Circle Sky
Thurs April 18 at Zak's.

When you're looking to steer clear of the insular fashionhawk scene, Zak's is a great place to grab a drink, with its Joe Punk/Joe Metal crowd and friendly dudes sliding up to the bar. There's no bullshit, no posturing--just cheap beer, a small outdoor basketball court, and some space on the checkered floor where bands are given free rein to jackhammer your gray matter. So Zak's was the perfect setting to check out Circle Sky, a metal band that took its music seriously without taking itself too seriously.

Sky's your basic rock-trio lineup, with Mike McDermott on bass, Nick Kilburg on drums, and Josh Woosley on guitar/ vocals. They clawed through a sinewy set of metal, singing about toothless bitches and crumpled dreams with terse aggression. When it comes to metal, I'm a big fan of the heavy shit that crosses the line into becoming an unconcealed, bowel-loosening weapon.

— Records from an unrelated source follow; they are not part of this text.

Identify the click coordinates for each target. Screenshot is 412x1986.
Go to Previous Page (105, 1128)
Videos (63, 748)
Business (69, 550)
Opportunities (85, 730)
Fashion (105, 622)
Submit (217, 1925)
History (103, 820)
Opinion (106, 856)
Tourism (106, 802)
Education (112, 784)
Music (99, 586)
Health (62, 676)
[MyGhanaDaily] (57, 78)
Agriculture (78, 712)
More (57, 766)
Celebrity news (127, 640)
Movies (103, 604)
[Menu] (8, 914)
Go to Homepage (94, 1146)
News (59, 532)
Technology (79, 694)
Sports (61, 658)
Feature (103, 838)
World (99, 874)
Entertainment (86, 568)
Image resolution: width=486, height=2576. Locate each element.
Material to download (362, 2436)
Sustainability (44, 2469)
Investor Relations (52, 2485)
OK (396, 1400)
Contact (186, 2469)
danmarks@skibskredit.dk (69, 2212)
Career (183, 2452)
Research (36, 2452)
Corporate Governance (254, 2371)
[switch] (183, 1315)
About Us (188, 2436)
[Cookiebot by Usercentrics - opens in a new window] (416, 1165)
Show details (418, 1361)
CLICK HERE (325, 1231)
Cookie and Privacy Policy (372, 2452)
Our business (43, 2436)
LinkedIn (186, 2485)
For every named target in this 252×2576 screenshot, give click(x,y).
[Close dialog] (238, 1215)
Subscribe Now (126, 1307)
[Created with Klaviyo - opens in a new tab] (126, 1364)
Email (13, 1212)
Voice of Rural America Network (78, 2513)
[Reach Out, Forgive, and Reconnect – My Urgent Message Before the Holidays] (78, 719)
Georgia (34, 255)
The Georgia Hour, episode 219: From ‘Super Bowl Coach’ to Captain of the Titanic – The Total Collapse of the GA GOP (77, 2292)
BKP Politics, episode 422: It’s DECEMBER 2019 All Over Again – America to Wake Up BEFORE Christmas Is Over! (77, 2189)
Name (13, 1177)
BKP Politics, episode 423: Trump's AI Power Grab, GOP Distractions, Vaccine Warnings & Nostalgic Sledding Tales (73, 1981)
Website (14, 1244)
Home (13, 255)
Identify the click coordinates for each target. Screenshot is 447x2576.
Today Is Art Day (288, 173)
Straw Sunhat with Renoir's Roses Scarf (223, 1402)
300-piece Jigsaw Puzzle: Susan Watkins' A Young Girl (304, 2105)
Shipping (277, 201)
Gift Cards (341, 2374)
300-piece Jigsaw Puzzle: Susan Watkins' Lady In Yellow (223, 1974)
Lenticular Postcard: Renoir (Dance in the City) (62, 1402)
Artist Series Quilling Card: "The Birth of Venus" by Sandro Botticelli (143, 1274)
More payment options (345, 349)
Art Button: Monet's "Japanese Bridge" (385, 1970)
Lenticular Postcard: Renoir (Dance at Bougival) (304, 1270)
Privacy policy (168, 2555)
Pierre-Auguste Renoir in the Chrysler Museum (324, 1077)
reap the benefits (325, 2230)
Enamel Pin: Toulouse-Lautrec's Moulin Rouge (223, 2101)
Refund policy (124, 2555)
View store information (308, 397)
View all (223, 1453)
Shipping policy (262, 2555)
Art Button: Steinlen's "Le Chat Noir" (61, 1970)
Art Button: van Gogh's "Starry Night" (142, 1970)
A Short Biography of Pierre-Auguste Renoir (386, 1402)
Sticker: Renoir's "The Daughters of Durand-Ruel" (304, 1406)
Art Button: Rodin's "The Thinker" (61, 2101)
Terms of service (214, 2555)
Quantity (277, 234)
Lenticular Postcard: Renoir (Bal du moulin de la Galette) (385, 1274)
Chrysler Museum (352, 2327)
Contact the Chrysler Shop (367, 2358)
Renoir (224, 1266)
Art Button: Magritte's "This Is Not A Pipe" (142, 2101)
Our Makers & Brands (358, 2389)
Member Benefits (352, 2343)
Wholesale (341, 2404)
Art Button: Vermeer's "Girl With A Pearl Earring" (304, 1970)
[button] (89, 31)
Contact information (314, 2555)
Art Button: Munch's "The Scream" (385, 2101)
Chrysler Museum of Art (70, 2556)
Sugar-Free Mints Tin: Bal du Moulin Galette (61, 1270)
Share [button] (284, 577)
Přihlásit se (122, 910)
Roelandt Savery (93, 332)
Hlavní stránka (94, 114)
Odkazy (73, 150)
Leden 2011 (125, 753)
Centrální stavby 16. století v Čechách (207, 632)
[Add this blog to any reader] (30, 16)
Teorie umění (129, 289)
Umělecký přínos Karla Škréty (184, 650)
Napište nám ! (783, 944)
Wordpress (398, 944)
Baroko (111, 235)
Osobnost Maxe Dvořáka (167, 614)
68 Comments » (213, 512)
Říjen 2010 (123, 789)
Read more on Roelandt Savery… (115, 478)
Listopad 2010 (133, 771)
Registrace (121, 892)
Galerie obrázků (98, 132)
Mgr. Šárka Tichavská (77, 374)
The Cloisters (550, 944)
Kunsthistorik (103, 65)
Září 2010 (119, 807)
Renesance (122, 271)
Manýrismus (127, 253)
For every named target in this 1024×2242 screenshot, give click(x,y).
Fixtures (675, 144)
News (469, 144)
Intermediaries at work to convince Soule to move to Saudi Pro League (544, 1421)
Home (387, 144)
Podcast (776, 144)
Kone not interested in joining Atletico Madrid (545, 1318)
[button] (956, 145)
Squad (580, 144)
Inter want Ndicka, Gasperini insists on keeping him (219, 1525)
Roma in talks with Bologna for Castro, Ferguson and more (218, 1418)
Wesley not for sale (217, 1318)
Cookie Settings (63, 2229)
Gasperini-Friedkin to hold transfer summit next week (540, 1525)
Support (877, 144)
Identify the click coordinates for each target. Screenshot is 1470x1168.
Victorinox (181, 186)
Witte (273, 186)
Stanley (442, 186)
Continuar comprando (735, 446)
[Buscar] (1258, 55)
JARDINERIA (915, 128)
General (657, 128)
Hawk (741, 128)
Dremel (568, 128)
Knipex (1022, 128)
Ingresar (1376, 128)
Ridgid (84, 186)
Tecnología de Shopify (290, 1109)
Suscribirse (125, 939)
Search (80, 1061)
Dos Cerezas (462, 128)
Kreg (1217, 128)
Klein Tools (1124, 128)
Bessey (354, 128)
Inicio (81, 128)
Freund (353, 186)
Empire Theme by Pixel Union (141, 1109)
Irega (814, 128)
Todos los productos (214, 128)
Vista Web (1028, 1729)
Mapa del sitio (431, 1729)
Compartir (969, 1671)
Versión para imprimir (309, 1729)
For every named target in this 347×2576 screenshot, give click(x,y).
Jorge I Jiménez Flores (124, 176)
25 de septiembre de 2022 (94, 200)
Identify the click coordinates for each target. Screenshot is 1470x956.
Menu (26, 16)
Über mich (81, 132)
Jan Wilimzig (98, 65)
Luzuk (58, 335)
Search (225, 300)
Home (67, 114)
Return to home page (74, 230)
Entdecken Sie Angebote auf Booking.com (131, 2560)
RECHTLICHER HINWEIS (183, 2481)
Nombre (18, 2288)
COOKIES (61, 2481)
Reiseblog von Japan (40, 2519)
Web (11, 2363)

I like the sludgy, bogged-down, expansive noise that climbs through your skull and expands until your shell's about to pop through your flesh. On the other end, I also love gruff, speedy Motörhead-style takeoffs into wildfire aggression.

Circle Sky landed somewhere in the middle, making it hard for me to champion the band's music for the entire set. The guys started off strong, launching into some weighty riffs that made me thank the gods for not sending me to some hippie-jam band this week (I know that's coming later). But instead of dragging a trail of feedback behind every move, Sky chopped their rhythms, jerking the clipped sounds around and purposely quartering long stretches of melody into taut passages with definite Metallica undertones.

Woosley was a likeable frontman, stumbling back and crashing into the drum kit during one of the opening songs, and then flipping the switch from goofy to menacing when the next song was keyed-up to go. His voice got a little screechy at times, but when paired with McDermott's softer delivery, their styles served to complement each other. In the end, my bowels remained intact, but thankfully, so did my patience.